Ball, who died in 1989, was one of the few stars to credit "the writers" at every turn for the enduring appeal of her CBS show, which continued in various incarnations after the original series ended. Happily the show lived on in syndicated reruns long after its initial run, and in recent years became a perennial bestseller as pricey boxed DVD sets to Lucy fans eager to replay favorite episodes at their leisure.
"My mother never accepted an award where she didn't immediately say, 'I could not have done this without the writers.' She always put them first," said daughter Lucie Arnaz, in the LA Times story by Dennis McClellan. Arnaz called Davis "a class act....a very private person, very soft-spoken, genteel, feminine--all those lovely words you associate with great ladies. And yet she had the ability to write this wacky, insane comedy for my mother."
The series became so universally known around the world that it even made for some humorous recollections in the science-writing community yesterday. My colleague Ira Flatow, of NPR's Science Friday, wrote on Facebook that the late astronomer "Carl Sagan used to say that aliens would learn about earth by listening to the signals from I Love Lucy broadcasts."
The woman who helped write those signals was an Indianapolis native who edited her high school newspaper, majored in journalism at Indiana University in Bloomington and wanted to be a foreign correspondent after her 1942 graduation. When she couldn't get a job, she got work at a local radio station writing commercials and copy. Like so many women of her generation, her big break came during World War II when jobs in the male-dominated world of broadcasting opened up as men went off to serve. When her family moved to Los Angeles, Davis got a job as a staff writer for NBC radio network before moving to CBS radio.
There, the "girl writer" (as she was known in that era) teamed up with Carroll--a partnership that would last five decades--to produce comedy sketches for a series of radio shows, including The Steve Allen Show, before working with Ball. They started out with her radio show "My Favorite Husband" before writing the television pilot for I Love Lucy in the early era of network television. The rest is history.
At age 84, Davis told the story behind the show in her own memoir, Laughing with Lucy: My Life with America's Leading Lady of Comedy, co-authored with Carroll (who died in 2007). The writing duo admired Ball's spunk and willingness to try the crazy schemes they cooked up, from setting her nose on fire to stomping grapes in a vat at an Italian winery--even removing money from under an elephant's foot. But often it was Davis who gamely tried them out first to see if they would fly. Interviewed about the book for her alma mater's alumni magazine, she said that "the worst one was trying out a unicycle. I ran into a wall and hit my head. We decided it was too dangerous for Lucy."
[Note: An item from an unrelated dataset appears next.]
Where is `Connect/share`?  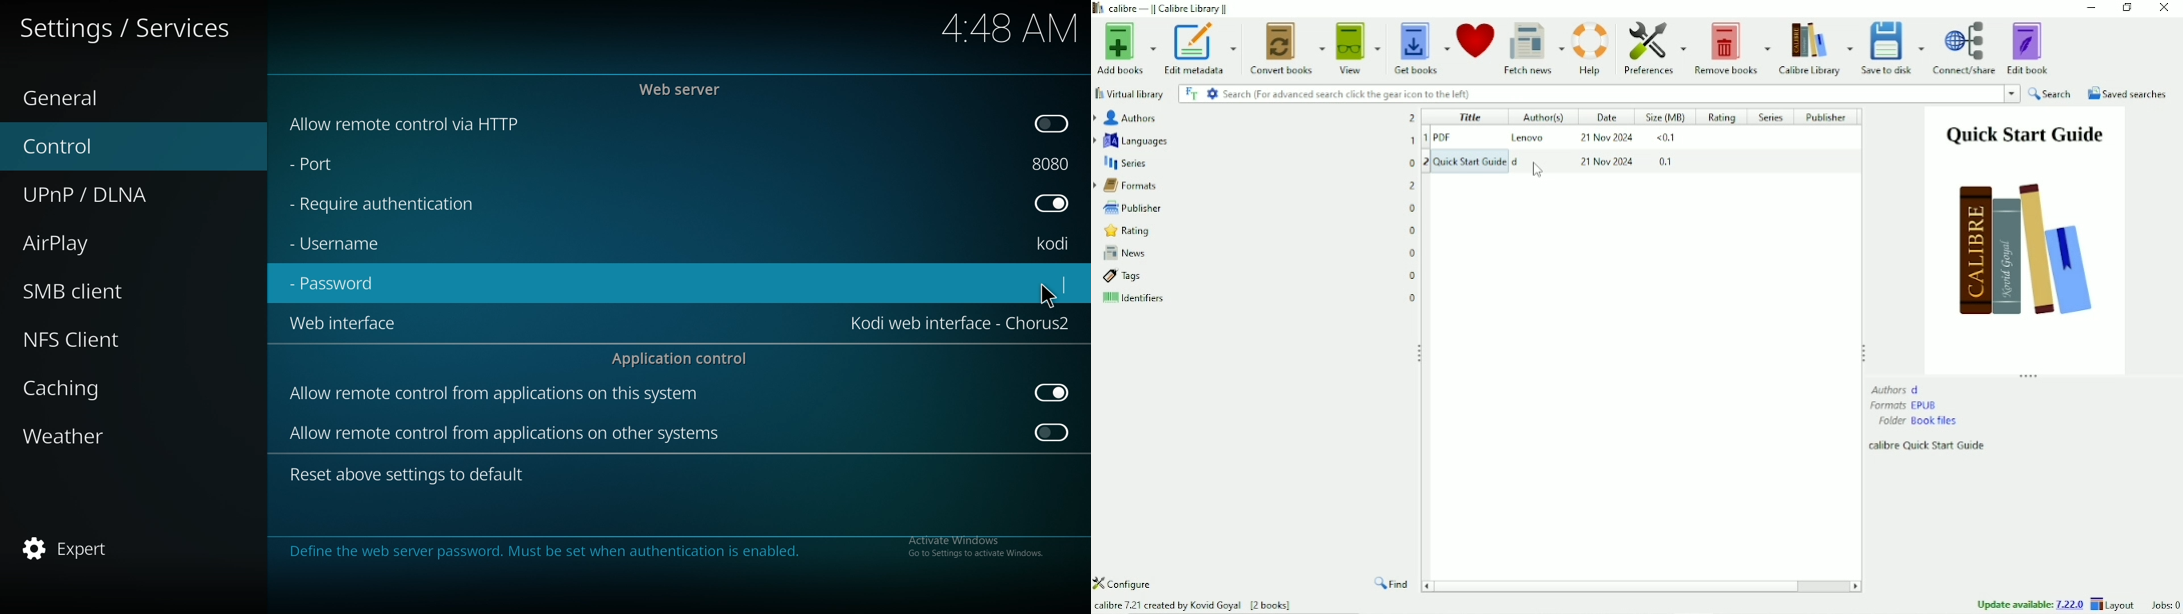
Connect/share is located at coordinates (1965, 48).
The writers sometimes thumbed through the phone book looking for ideas, landing one day on "candy making." They went down to visit the local shop and came up with one of the show's most famous episodes. "None of us knew we were creating a classic that would endure, a show that people would love so much they memorize episodes and shout dialogue at you," said Davis. "At that time, we just wanted to work."
Work they did. Lucy and Desi owe a lot to Mad and Bob.